Manuel Marrero, minister turystyki Kuby zapewnia, że skutków huraganu Irma turyści nie odczują nawet w najbardziej dotkniętych przez żywioł miejscach, czyli na północy kraju. "Jesteśmy gotowi na rozpoczęcie sezonu zimowego" – podkreśla w oficjalnym piśmie wysłanym do mediów.
Wszystko wskazuje na to, że egzotyczny kraj bardzo szybko uporał się ze skutkami kataklizmu. Tak sytuację komentował pod koniec września Jorge Martí Martínez, ambasador Kuby: "Z radością informuję, że życie wraca do normy i trwa naprawianie zniszczeń. Port lotniczy José Martí w Hawanie działa już bez zakłóceń. W stolicy kraju wszystkie najbardziej znane zabytki i obiekty turystyczne, w tym Old Havana i słynny kabaret Tropicana, są otwarte i dostępne".
Turystyka jest dla Kuby od kilku lat jednym z najważniejszych źródeł dochodu. Przewiduje się, że w tym roku odwiedzi ją rekordowa liczba 4,7 mln zagranicznych gości. Mogłoby ich być znacznie mniej, gdyby nie szybkie i zdecydowane działania rządu.

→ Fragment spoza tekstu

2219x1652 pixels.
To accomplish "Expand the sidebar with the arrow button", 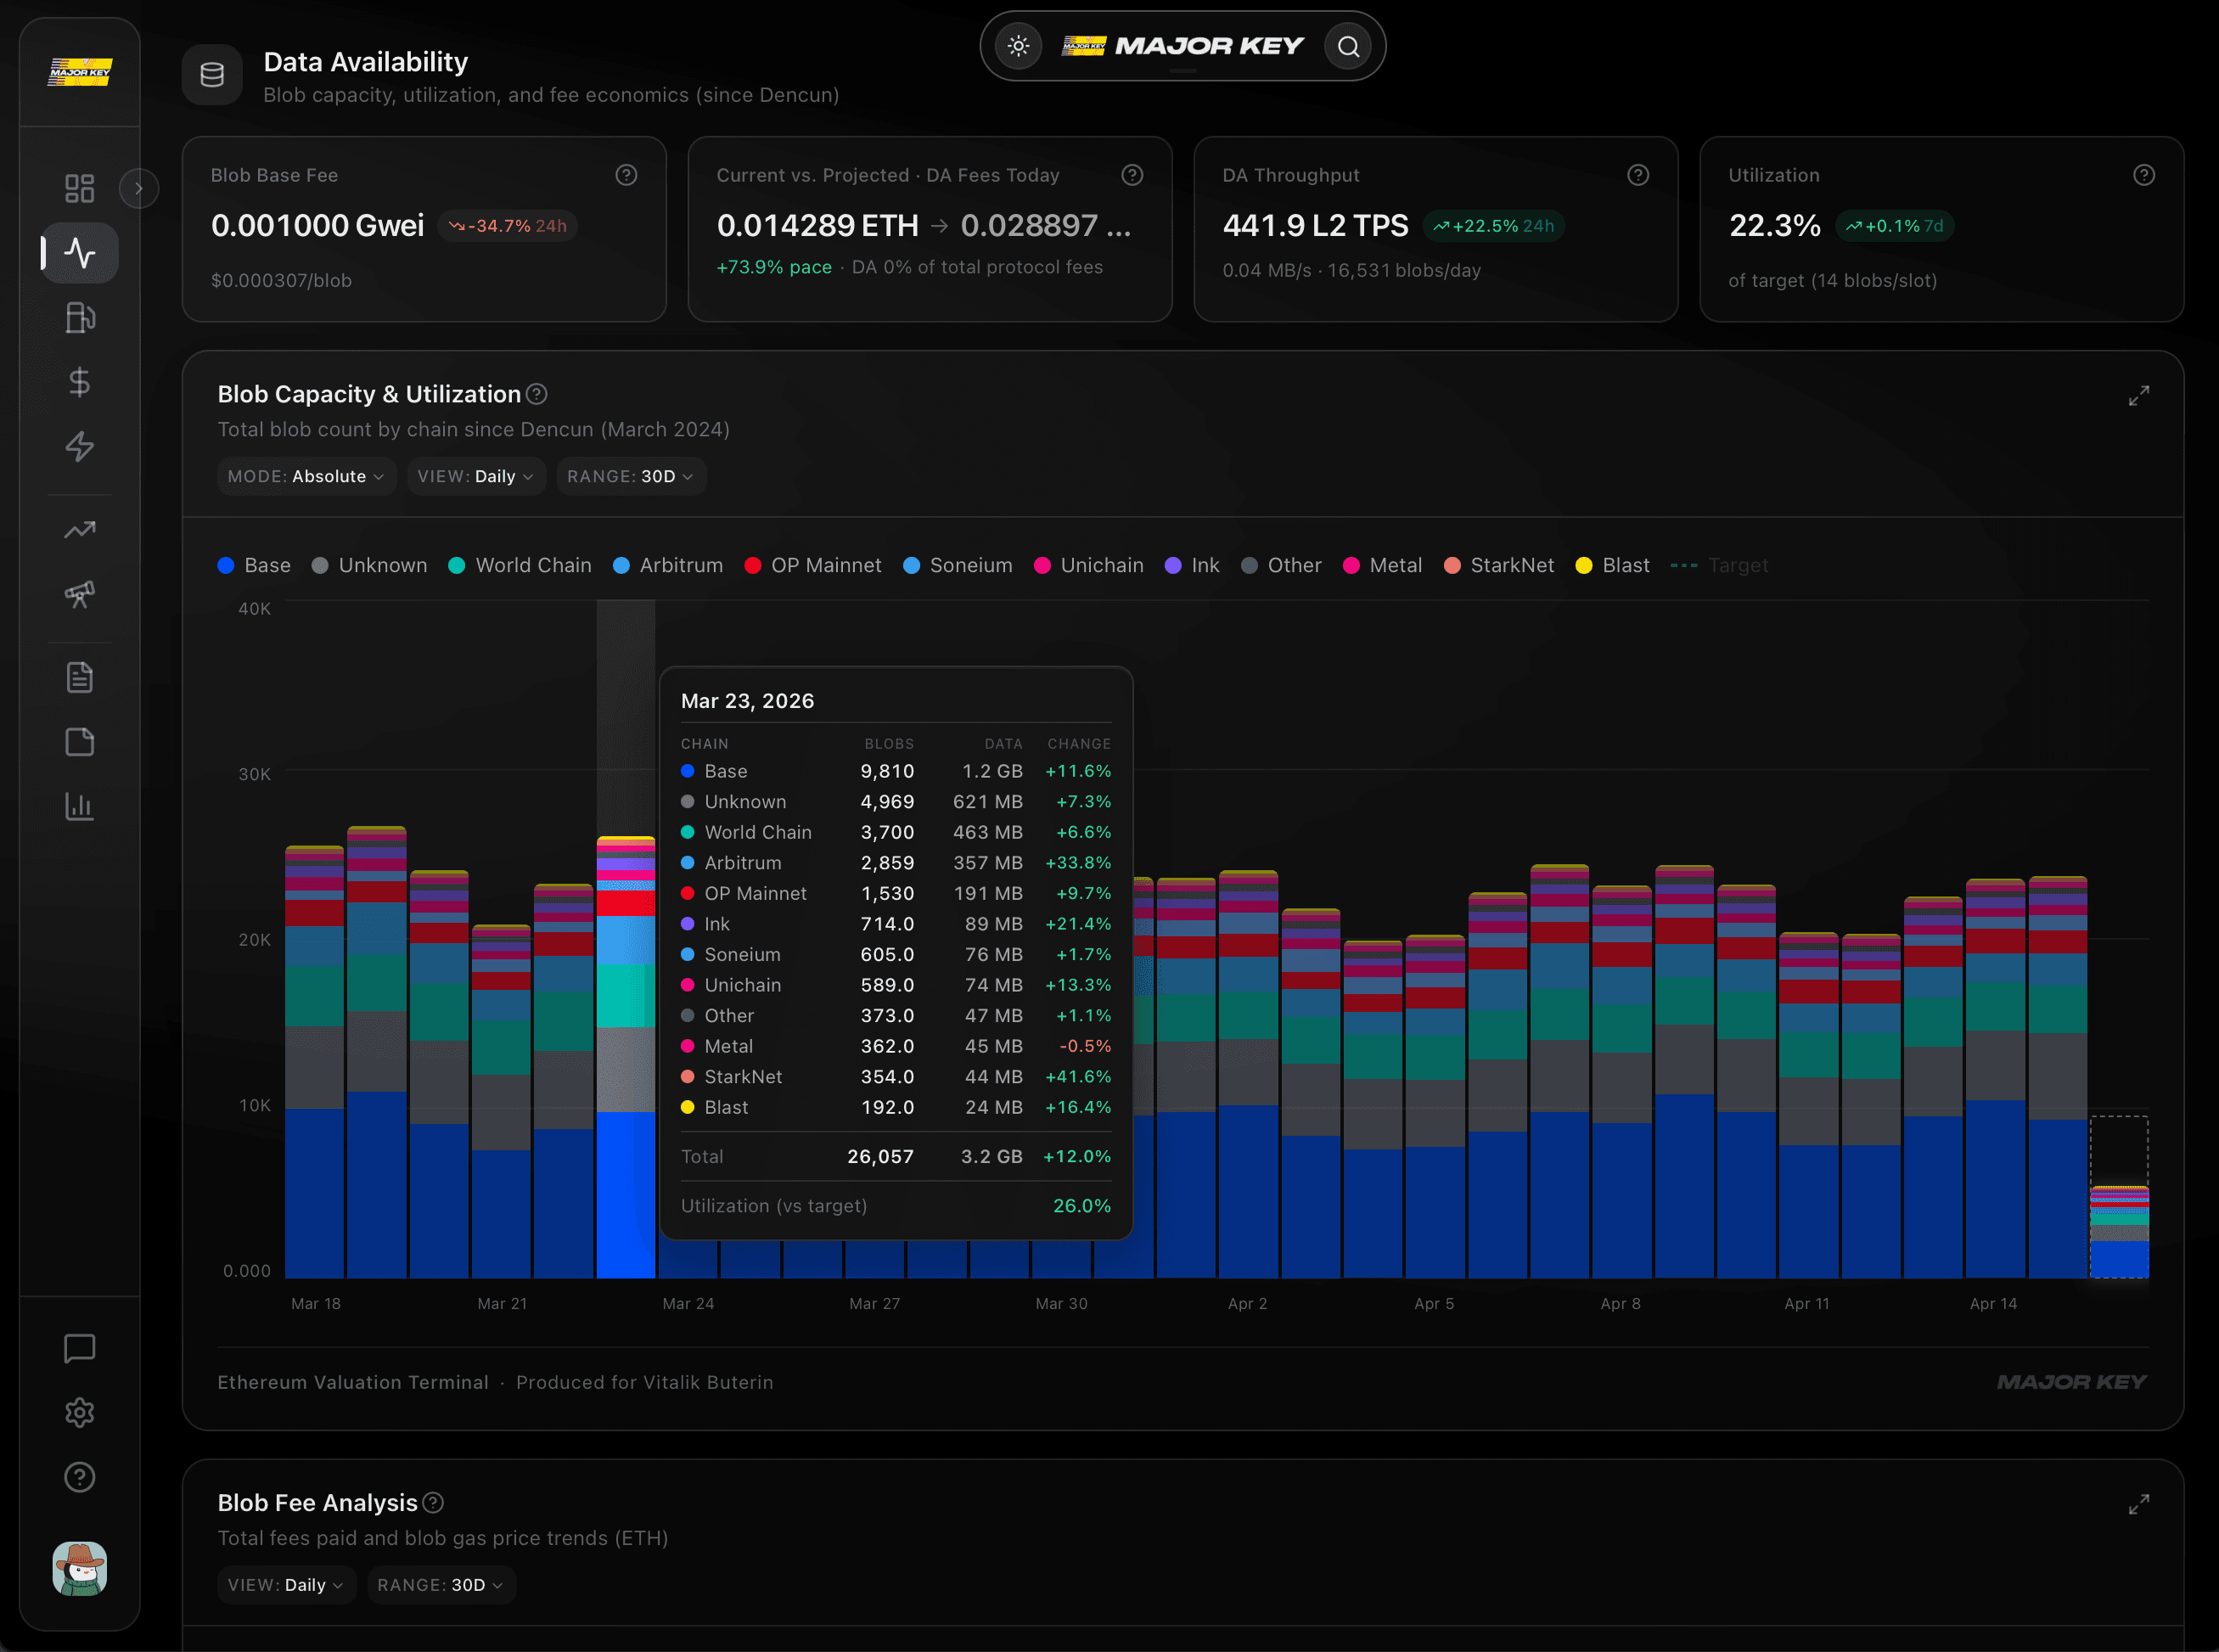I will [x=139, y=188].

Dziesiątki tysięcy turystów planowało odwołać swój urlop ze względu na skutki huraganu, tak się jednak nie stanie. Biura podróży na bieżąco informują, że sytuacja została opanowana. Wycieczki z Polski można zarezerwować już za 3614 zł za 14 dni w opcji last minute.
Warto przypomnieć, że z roku na rok poprawia się infrastruktura oraz poziom usług na Kubie. Obecnie hotele oferują łącznie 67 tys. pokoi. Co roku wiele obiektów przechodzi kapitalny remont i otwierane są nowe restauracje czy atrakcje.
Najwięcej urlopowiczów na Kubie pochodzi z Kanady – stanowią aż 34 proc. wszystkich przyjezdnych. Następni na liście są Amerykanie (10 proc.), Europejczycy (33 proc.) oraz mieszkańcy Ameryki Łacińskiej (16 proc.).